▸ **Given instruction**
Print each of the following items back verbatim, line for line.

▸ **Given information**
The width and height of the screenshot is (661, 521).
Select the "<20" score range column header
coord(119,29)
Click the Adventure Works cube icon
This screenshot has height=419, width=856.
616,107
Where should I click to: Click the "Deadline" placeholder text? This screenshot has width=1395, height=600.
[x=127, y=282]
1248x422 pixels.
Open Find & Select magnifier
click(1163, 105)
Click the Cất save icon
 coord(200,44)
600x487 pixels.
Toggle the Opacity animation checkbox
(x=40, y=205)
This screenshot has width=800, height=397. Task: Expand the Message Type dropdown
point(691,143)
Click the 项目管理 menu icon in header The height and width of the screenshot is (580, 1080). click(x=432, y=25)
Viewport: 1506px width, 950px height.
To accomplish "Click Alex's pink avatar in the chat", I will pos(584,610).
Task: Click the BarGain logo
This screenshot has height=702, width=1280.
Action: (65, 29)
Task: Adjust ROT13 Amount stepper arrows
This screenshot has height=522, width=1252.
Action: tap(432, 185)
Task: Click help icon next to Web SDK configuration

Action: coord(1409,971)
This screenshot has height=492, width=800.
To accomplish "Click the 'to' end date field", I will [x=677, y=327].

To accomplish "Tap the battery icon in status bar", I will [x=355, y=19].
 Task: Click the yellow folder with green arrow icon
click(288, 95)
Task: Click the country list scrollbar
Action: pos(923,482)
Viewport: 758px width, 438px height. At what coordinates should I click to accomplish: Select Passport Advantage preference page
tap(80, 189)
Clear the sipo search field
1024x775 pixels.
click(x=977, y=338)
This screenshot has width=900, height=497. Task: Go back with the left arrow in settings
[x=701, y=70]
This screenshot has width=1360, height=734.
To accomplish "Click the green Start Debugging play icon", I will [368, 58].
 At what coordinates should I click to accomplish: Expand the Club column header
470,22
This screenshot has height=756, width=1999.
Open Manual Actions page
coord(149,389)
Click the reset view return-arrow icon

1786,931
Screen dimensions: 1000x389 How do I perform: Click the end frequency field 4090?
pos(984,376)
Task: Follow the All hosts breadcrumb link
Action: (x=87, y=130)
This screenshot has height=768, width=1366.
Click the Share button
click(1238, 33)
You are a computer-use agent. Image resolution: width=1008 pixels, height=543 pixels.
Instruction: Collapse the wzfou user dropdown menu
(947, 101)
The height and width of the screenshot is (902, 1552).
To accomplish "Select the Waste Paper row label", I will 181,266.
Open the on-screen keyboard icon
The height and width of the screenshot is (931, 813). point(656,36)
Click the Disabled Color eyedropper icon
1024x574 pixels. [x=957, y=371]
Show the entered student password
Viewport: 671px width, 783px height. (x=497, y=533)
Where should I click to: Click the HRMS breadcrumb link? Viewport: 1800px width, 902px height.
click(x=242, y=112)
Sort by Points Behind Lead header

▸ **Solution to the exercise**
The width and height of the screenshot is (661, 521).
Select the "<20" score range column header
coord(119,29)
Click the Adventure Works cube icon
This screenshot has height=419, width=856.
616,107
Where should I click to: Click the "Deadline" placeholder text? This screenshot has width=1395, height=600.
[x=127, y=282]
1248x422 pixels.
Open Find & Select magnifier
click(1163, 105)
Click the Cất save icon
 coord(200,44)
600x487 pixels.
Toggle the Opacity animation checkbox
(x=40, y=205)
This screenshot has width=800, height=397. Task: Expand the Message Type dropdown
point(691,143)
Click the 项目管理 menu icon in header The height and width of the screenshot is (580, 1080). click(x=432, y=25)
Viewport: 1506px width, 950px height.
To accomplish "Click Alex's pink avatar in the chat", I will pos(584,610).
Task: Click the BarGain logo
This screenshot has height=702, width=1280.
Action: (65, 29)
Task: Adjust ROT13 Amount stepper arrows
This screenshot has height=522, width=1252.
Action: tap(432, 185)
Task: Click help icon next to Web SDK configuration

Action: coord(1409,971)
This screenshot has height=492, width=800.
To accomplish "Click the 'to' end date field", I will [x=677, y=327].

To accomplish "Tap the battery icon in status bar", I will [x=355, y=19].
 Task: Click the yellow folder with green arrow icon
click(288, 95)
Task: Click the country list scrollbar
Action: pos(923,482)
Viewport: 758px width, 438px height. At what coordinates should I click to accomplish: Select Passport Advantage preference page
tap(80, 189)
Clear the sipo search field
1024x775 pixels.
click(x=977, y=338)
This screenshot has width=900, height=497. Task: Go back with the left arrow in settings
[x=701, y=70]
This screenshot has width=1360, height=734.
To accomplish "Click the green Start Debugging play icon", I will [368, 58].
 At what coordinates should I click to accomplish: Expand the Club column header
470,22
This screenshot has height=756, width=1999.
Open Manual Actions page
coord(149,389)
Click the reset view return-arrow icon

1786,931
Screen dimensions: 1000x389 How do I perform: Click the end frequency field 4090?
pos(984,376)
Task: Follow the All hosts breadcrumb link
Action: (x=87, y=130)
This screenshot has height=768, width=1366.
Click the Share button
click(1238, 33)
You are a computer-use agent. Image resolution: width=1008 pixels, height=543 pixels.
Instruction: Collapse the wzfou user dropdown menu
(947, 101)
The height and width of the screenshot is (902, 1552).
To accomplish "Select the Waste Paper row label", I will 181,266.
Open the on-screen keyboard icon
The height and width of the screenshot is (931, 813). point(656,36)
Click the Disabled Color eyedropper icon
1024x574 pixels. [x=957, y=371]
Show the entered student password
Viewport: 671px width, 783px height. (x=497, y=533)
Where should I click to: Click the HRMS breadcrumb link? Viewport: 1800px width, 902px height.
click(x=242, y=112)
Sort by Points Behind Lead header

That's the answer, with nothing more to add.